Provided records:

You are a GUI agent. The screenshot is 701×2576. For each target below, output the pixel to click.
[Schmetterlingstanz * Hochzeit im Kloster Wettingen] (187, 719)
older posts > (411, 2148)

...

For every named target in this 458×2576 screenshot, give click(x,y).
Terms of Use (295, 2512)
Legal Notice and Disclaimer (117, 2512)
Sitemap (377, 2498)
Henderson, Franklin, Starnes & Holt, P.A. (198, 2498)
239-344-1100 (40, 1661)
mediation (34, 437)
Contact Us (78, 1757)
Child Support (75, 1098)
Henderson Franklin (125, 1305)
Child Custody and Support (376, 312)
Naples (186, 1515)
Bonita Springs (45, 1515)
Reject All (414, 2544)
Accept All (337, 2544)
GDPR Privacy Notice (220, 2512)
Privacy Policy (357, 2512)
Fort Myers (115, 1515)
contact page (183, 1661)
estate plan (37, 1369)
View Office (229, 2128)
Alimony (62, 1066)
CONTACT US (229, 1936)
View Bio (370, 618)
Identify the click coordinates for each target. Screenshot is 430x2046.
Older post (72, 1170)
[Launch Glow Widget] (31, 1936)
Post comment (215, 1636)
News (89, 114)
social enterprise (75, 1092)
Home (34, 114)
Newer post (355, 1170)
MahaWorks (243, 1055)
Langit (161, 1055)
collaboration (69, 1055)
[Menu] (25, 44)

...

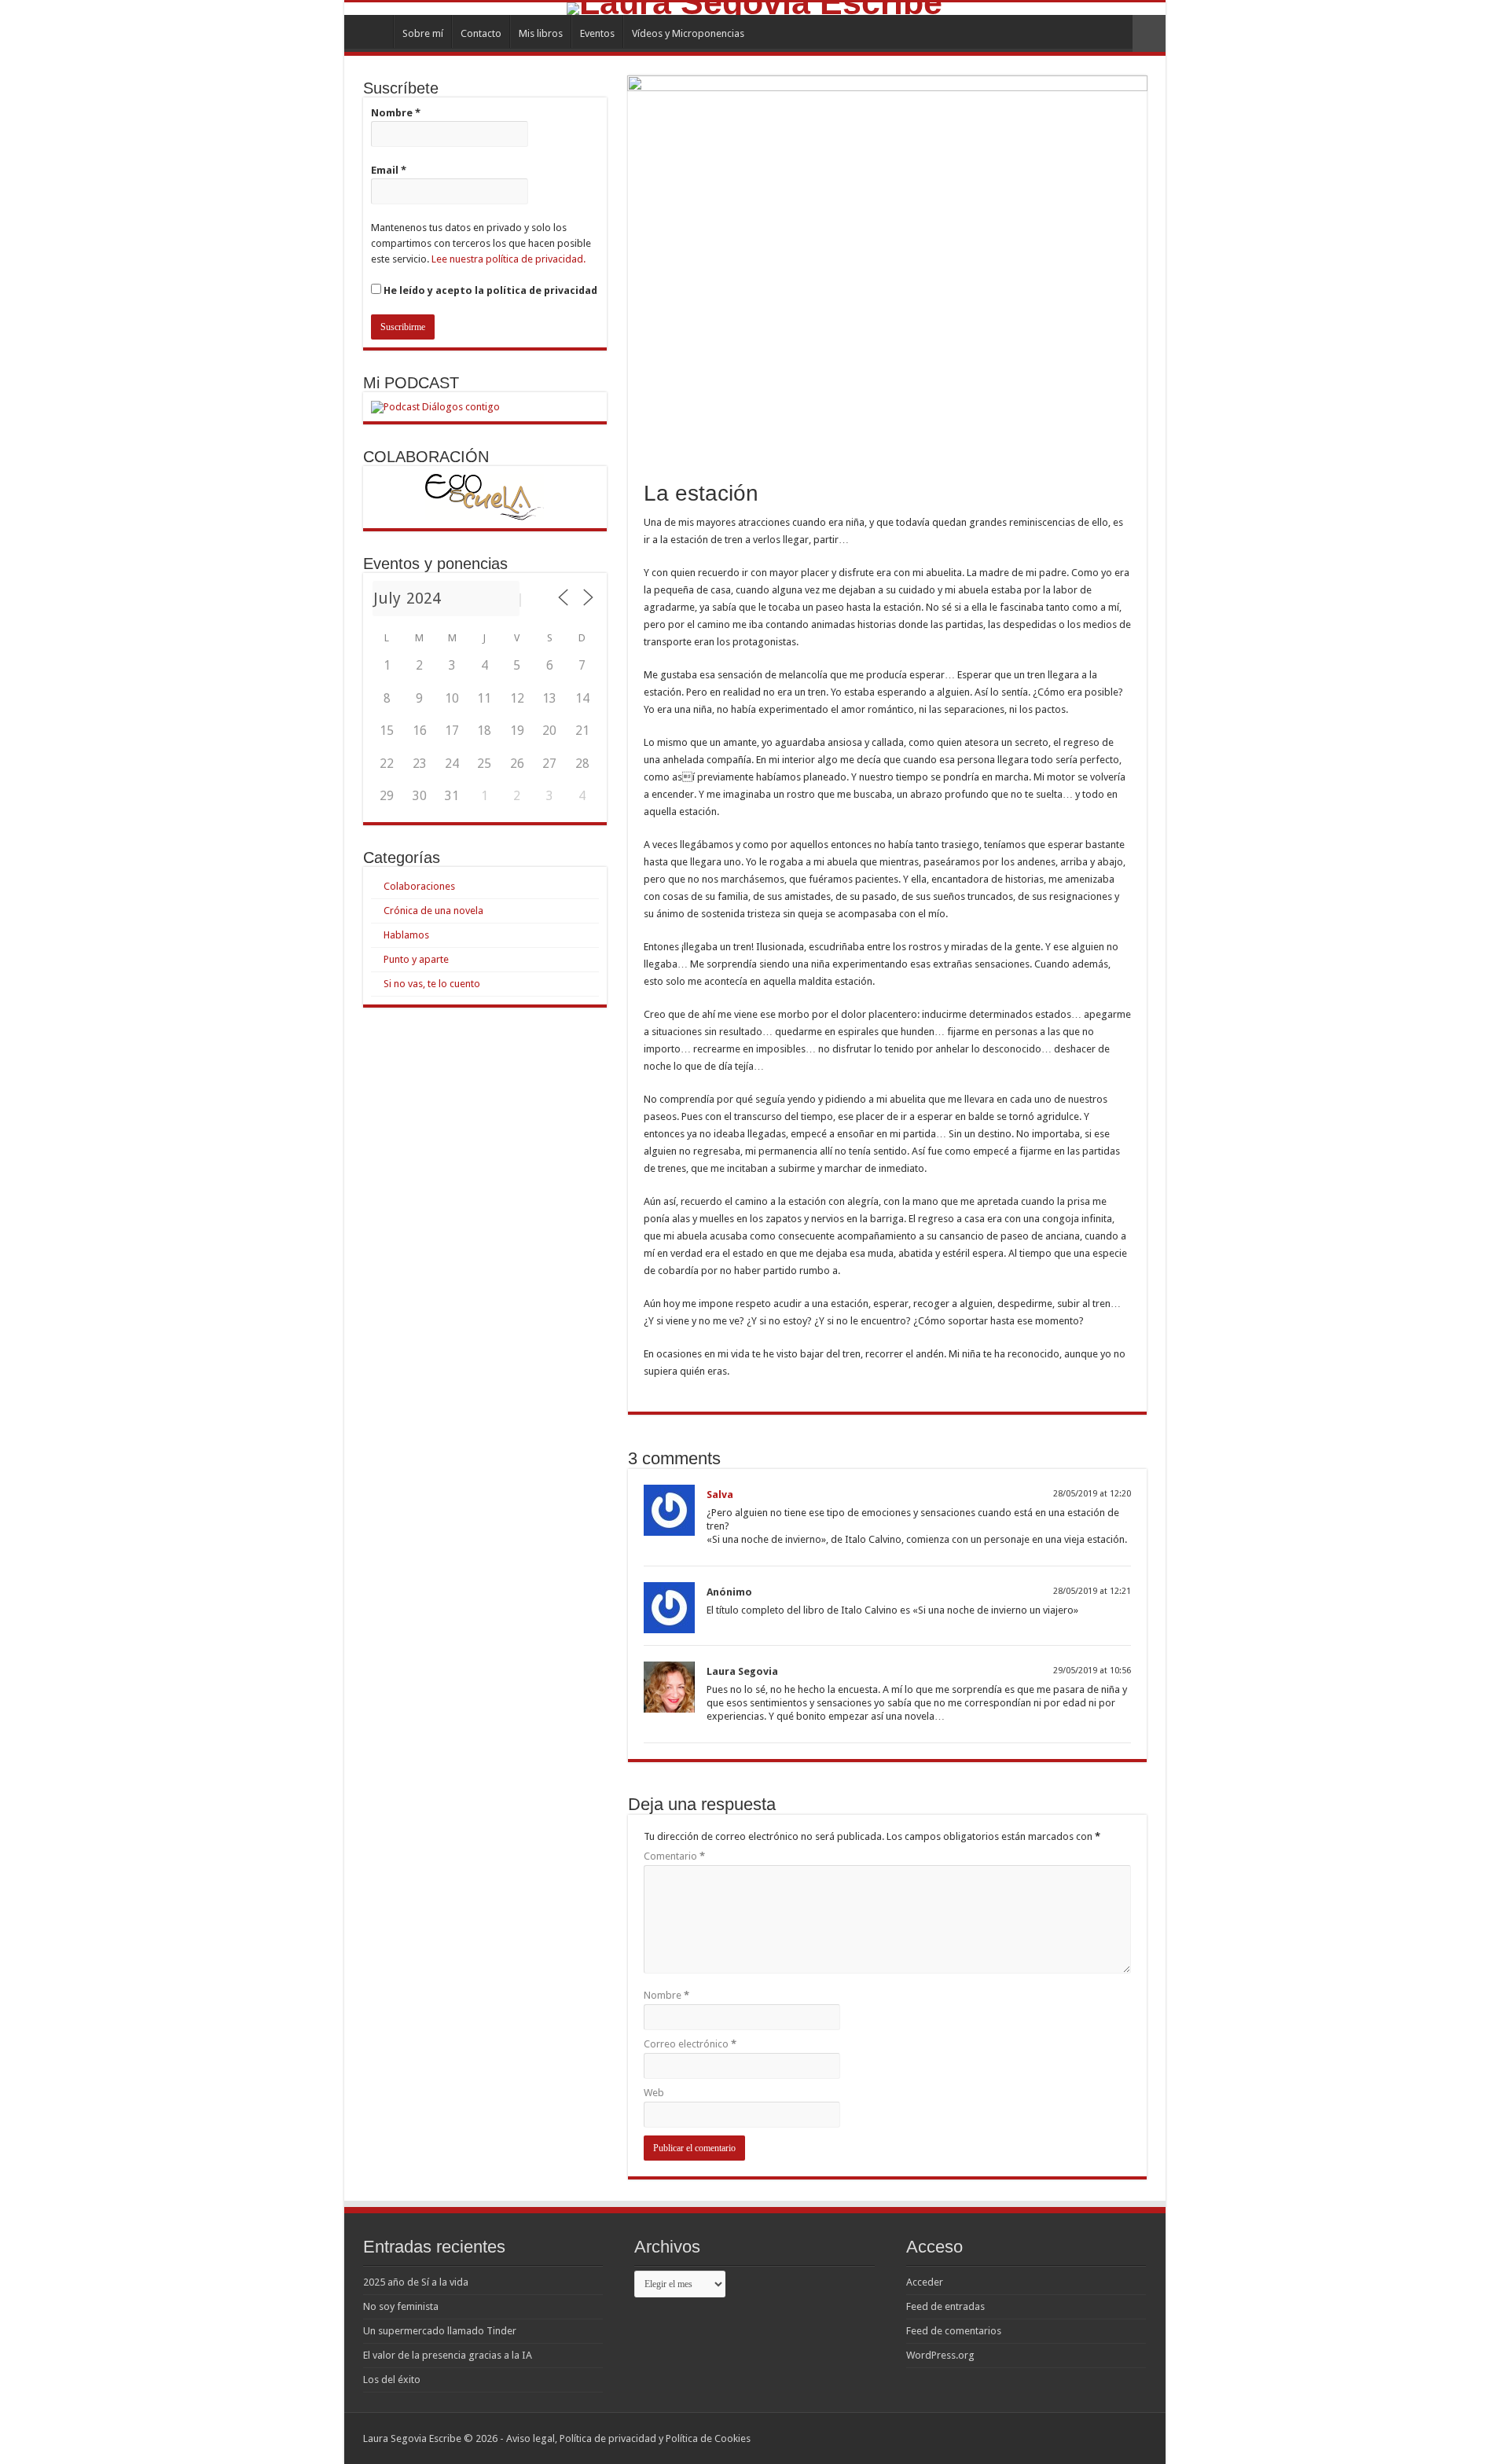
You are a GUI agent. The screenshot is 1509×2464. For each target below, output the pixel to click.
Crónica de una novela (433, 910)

Task item: Both end lines included, restate word for word the lines above from the line with "Post comment (215, 1636)" to the line with "[Menu] (25, 44)", and nothing else.

Task response:
Post comment (215, 1636)
News (89, 114)
social enterprise (75, 1092)
Home (34, 114)
Newer post (355, 1170)
MahaWorks (243, 1055)
Langit (161, 1055)
collaboration (69, 1055)
[Menu] (25, 44)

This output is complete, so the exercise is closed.